| WHAT YOU NEED TO DO |
Reproduce the listing from its start through the line containing "Looking at the screenshot, I should coord(75,327).", substituting "Import" for "Export" and leaving everything else unchanged.

──────── PROVIDED RECORDS ────────

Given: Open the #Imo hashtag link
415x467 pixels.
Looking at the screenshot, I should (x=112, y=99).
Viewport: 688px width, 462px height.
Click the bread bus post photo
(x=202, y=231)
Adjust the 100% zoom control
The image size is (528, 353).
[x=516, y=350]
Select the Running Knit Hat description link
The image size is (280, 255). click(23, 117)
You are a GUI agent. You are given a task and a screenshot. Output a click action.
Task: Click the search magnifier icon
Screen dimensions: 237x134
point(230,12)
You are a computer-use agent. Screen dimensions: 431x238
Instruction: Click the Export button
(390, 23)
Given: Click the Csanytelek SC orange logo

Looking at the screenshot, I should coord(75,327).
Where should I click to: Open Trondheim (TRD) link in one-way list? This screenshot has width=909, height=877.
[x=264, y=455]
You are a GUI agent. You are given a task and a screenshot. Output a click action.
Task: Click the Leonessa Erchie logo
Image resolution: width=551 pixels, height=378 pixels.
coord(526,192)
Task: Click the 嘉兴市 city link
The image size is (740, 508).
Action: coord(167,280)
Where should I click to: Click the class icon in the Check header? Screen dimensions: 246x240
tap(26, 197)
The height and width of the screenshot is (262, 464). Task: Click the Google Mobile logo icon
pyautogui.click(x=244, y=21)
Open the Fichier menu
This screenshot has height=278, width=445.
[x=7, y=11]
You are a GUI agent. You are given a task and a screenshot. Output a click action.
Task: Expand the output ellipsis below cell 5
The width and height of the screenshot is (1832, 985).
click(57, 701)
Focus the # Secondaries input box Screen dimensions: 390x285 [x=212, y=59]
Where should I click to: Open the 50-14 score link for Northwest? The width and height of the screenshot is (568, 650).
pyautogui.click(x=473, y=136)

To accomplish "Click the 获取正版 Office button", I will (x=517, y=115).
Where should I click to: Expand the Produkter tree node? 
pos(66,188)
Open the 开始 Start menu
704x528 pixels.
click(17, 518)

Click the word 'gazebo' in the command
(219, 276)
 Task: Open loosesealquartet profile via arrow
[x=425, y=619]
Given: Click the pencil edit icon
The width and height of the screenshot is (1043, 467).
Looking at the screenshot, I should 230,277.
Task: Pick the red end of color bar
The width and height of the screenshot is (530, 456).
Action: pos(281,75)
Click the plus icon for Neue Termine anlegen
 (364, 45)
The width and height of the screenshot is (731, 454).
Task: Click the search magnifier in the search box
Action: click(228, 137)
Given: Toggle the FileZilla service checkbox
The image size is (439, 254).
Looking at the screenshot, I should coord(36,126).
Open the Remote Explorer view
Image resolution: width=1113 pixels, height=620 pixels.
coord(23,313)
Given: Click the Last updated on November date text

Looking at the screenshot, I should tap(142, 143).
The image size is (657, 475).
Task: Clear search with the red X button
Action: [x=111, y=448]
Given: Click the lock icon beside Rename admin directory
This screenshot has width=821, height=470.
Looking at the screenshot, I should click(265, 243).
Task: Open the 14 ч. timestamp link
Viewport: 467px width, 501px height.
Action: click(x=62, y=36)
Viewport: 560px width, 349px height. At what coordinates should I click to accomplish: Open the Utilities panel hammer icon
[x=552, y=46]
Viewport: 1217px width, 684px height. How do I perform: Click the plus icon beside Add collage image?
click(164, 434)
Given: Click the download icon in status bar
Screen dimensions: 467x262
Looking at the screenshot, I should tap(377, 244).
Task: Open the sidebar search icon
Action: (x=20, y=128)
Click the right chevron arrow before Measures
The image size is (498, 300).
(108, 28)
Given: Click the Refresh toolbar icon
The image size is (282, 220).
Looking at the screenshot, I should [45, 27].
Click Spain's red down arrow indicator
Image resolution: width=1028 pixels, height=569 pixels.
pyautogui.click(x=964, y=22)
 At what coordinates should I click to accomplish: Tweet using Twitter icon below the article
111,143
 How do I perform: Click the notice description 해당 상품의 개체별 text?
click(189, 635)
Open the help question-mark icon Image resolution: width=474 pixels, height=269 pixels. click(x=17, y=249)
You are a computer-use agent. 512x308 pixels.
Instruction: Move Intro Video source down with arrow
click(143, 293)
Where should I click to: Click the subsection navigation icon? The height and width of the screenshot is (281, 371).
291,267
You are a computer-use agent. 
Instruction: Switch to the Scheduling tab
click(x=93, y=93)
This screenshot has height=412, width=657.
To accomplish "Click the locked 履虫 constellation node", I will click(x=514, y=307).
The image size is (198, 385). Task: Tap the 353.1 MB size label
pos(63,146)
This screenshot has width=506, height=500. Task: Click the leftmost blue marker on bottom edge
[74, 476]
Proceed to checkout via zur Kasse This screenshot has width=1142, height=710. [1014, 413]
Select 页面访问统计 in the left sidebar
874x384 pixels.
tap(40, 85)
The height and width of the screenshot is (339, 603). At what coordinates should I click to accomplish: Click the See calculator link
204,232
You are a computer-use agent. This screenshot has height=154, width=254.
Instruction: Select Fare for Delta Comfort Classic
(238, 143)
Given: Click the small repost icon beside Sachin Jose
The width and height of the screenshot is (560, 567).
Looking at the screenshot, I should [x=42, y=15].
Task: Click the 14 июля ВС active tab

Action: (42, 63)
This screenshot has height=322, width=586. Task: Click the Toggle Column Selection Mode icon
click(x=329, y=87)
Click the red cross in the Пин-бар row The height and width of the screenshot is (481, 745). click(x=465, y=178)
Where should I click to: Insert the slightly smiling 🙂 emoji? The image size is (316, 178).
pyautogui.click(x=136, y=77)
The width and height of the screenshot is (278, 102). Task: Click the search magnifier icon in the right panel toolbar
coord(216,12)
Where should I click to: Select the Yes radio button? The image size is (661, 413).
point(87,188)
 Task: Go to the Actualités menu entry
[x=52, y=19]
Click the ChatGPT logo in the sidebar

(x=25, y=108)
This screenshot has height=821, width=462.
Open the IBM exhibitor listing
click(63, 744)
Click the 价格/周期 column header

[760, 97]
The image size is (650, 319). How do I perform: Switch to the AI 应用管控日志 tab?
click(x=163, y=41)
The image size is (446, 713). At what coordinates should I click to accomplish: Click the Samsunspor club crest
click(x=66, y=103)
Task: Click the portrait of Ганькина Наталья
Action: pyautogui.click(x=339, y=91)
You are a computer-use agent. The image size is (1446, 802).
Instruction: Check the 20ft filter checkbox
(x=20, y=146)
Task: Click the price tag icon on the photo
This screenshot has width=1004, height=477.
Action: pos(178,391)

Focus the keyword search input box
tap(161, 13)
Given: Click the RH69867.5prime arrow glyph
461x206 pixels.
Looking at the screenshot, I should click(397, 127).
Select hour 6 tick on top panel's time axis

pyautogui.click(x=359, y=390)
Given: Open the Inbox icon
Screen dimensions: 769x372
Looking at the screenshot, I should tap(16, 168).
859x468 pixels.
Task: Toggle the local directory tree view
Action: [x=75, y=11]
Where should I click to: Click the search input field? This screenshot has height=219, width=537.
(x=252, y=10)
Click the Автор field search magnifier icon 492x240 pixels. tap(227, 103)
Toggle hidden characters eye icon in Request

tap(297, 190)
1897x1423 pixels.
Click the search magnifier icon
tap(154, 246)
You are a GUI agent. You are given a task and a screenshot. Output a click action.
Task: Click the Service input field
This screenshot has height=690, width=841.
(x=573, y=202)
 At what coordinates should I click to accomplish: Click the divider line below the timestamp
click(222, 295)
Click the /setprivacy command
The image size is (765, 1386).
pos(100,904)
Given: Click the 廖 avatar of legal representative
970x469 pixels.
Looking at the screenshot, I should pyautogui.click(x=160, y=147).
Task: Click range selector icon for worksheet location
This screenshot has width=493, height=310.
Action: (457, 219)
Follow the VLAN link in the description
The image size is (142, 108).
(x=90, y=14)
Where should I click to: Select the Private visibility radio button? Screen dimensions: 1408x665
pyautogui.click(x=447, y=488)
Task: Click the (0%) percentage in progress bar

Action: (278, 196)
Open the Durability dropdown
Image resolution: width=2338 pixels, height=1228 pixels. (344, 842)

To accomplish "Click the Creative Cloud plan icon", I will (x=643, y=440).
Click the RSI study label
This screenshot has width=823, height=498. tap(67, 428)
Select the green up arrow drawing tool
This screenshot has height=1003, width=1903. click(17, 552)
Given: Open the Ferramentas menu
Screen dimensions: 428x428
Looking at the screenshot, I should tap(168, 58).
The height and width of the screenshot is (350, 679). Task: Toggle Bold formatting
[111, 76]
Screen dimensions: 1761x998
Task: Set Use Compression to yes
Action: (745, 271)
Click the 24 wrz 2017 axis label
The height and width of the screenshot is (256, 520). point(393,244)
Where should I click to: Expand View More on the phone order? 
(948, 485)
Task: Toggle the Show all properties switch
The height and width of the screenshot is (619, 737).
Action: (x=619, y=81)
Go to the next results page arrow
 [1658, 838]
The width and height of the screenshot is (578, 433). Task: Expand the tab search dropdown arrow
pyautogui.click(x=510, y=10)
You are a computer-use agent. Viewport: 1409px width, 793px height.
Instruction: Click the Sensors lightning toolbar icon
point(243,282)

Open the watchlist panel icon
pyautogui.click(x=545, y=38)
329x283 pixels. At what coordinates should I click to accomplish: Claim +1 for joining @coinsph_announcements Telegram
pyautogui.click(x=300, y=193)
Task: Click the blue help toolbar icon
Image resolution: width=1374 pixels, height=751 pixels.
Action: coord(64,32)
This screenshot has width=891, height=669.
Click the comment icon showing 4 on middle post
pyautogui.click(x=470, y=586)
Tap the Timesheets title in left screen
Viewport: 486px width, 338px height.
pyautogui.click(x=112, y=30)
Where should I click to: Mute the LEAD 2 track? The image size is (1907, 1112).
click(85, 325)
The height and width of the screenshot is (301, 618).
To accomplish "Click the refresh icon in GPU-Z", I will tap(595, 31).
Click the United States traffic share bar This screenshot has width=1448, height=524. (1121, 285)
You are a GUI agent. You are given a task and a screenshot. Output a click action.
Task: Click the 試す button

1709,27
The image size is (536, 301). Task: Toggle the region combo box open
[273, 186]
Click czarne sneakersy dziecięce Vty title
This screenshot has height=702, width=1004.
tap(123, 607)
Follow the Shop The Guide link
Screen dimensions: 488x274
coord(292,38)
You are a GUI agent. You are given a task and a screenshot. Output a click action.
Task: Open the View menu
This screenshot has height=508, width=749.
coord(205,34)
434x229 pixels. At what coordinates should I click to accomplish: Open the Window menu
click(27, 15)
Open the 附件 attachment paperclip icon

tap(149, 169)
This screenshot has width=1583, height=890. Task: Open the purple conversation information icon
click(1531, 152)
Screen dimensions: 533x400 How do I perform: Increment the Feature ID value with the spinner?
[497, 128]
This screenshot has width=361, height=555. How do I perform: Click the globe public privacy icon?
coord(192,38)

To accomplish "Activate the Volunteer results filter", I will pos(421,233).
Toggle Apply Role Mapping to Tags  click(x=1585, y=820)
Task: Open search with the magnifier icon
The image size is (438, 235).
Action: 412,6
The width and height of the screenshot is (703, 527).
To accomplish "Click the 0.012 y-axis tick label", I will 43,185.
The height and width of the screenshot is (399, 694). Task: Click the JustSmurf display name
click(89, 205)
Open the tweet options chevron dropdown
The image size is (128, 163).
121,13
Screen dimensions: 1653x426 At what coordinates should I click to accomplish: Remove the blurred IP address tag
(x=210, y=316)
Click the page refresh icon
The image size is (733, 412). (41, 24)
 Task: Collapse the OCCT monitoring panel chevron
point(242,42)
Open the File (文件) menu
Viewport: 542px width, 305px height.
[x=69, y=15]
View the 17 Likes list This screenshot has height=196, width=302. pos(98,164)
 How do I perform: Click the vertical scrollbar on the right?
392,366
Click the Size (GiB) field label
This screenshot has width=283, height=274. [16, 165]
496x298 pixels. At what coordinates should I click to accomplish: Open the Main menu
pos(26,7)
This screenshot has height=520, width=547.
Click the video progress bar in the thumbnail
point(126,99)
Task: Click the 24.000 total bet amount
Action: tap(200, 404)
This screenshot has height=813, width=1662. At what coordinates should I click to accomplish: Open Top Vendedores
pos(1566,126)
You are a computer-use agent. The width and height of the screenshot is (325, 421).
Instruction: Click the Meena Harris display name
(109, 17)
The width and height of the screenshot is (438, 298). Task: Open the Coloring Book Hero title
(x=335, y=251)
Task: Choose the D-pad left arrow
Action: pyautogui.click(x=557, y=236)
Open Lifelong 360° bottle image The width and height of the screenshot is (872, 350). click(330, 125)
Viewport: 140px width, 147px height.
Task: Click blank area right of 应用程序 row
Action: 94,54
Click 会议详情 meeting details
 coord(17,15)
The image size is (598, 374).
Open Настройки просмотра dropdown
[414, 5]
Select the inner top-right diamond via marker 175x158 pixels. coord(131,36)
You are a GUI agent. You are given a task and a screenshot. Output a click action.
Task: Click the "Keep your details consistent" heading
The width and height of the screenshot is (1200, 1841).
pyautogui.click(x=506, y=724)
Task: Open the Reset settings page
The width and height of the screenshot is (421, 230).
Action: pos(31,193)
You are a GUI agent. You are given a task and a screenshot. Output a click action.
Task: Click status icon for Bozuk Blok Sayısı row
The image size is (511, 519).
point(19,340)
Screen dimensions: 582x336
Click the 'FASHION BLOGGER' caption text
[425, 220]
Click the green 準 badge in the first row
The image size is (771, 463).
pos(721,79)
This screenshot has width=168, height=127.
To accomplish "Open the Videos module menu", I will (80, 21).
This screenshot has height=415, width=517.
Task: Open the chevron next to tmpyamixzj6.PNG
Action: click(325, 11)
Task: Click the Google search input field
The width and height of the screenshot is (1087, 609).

────────

| CORRECT ANSWER |
Given: Open the #Imo hashtag link
415x467 pixels.
Looking at the screenshot, I should (x=112, y=99).
Viewport: 688px width, 462px height.
Click the bread bus post photo
(x=202, y=231)
Adjust the 100% zoom control
The image size is (528, 353).
[x=516, y=350]
Select the Running Knit Hat description link
The image size is (280, 255). click(23, 117)
You are a GUI agent. You are given a task and a screenshot. Output a click action.
Task: Click the search magnifier icon
Screen dimensions: 237x134
point(230,12)
You are a computer-use agent. Screen dimensions: 431x238
Instruction: Click the Import button
(390, 23)
Given: Click the Csanytelek SC orange logo

Looking at the screenshot, I should coord(75,327).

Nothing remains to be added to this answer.